Again we see that here with another major project. It is now seven years since the fires of 2003—seven years. One of the recommendations of the McLeod Report was that, for the emergency services community to be able to be to do their job and for the people of Canberra to be protected to the level that they deserve, we should actually have a new emergency services headquarters. Yet here we are, seven years later, with the new fire season three months away, and we still do not have that headquarters. That is negligent, gross mismanagement and an indictment of the ability of this minister to deliver anything—any major project.

The next part that we then moved on to was when I asked him, “Can you deliver projects?” This is what he said:

Mr Corbell: Plenty of projects, Mr Smyth—

MR SMYTH: Plenty? … So you will take that on notice and detail these “plenty of projects”?

The list that came back was quite extraordinary.
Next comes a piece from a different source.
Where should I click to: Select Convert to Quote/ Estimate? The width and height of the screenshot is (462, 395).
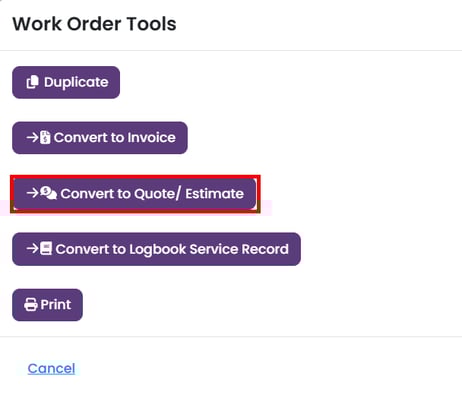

There are some interesting things there—removal of tanks and remediation and some asbestos removal. They are all important. I do not say that none of these are important but, when you are claiming that putting water saving shower heads on is a project that you have delivered on time and on budget, you are really scraping the bottom of the bucket. The personal protective equipment storage at all ACT Fire Brigade facilities sounds like a cupboard: Mr Corbell delivers cupboards on time and on budget. I think that will be his political epitaph.

It is unfortunate, because it is a very important area that we look at here. When you talk about the capital works project, it will be interesting to see whether or not Mr Corbell will ever bother to answer question 406, taken on notice 36 days ago—whether or not he will be able to give us a sum over and above that which the Auditor-General has already concluded has been spent.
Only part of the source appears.